As a programmer, I could not imagine being asleep last night at 3AM regardless of whether or not there was an election at all. I was in my room, typing away at this post, with too many tabs open. But then I noticed a theme. This is a blog about politics.

Popular media will chop you up and selectively label the pieces. Let’s be honest, the outcome associated with the current state of the High Office would have sucked either way. Not to mention we are all either crooks or bigots, smart or uneducated and apparently black or white. Unfortunately this narrative is preferred. Never mind the complexities that come with entire cultures as we are, make no mistake, all the same race. But culturally, ethnically and in most cases, vastly different people.

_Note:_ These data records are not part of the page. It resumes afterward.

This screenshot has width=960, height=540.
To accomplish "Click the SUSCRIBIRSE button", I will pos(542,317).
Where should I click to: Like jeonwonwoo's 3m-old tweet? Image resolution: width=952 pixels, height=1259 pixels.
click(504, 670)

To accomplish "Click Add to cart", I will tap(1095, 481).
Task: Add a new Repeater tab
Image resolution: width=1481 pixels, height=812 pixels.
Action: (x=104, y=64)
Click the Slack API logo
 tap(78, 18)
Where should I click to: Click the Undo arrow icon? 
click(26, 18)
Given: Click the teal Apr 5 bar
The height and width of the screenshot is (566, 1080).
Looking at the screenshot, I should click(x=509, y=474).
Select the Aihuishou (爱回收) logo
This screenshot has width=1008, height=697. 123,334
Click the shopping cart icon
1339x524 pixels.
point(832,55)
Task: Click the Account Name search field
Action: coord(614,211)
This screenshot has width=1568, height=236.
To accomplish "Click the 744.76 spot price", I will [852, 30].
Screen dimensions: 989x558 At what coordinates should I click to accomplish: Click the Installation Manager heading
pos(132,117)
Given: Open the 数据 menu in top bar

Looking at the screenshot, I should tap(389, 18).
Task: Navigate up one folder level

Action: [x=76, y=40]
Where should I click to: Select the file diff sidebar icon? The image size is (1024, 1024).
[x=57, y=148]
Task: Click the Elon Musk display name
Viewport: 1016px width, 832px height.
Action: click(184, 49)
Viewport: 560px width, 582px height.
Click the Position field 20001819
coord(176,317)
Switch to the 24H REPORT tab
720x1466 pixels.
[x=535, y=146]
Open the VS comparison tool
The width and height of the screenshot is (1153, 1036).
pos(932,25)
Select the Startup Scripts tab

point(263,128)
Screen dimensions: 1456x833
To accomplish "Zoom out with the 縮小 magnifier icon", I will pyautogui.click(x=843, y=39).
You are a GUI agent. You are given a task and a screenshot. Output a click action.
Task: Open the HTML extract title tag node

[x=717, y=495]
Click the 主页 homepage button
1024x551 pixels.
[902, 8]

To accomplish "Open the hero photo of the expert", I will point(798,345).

Have you ever felt like you were different? As a black male, I know it is easy to be misunderstood on the grounds of how I look. I also know it is easy to blame other people for my own problems. This is something I was taught not to do.

I grew up attending an almost all black school and black churches in the deep south. I have also seen the spectrum of blackness and how we tend to treat those who don’t quite fit the bill, so to speak. From those same churches to bored afternoons in grandmas den cracking jokes with my light-skin cousins. The schoolyard cussing and jabs at Africans for being “too black”.

Differences are differences.

It is easy to blame our insecurities on those who bear no resemblance, who can’t associate with your experiences. This makes sense in some cases. No one person, group or culture can be demonized for the misdeeds and misunderstandings of a few and no single person knows the whole story.

That is why we need each other.

To combat our differences you need to be able to voice them and the other side needs to be willing to listen. Until then we are all just talking over one another, trying to see who can say the worst things enough times to make the other side shut up or do something about it. As an American, right now, that is my reality.

This country was named by immigrants, built by slaves and exploited by the same standard. If there are a group of people you want out, it means they already live here.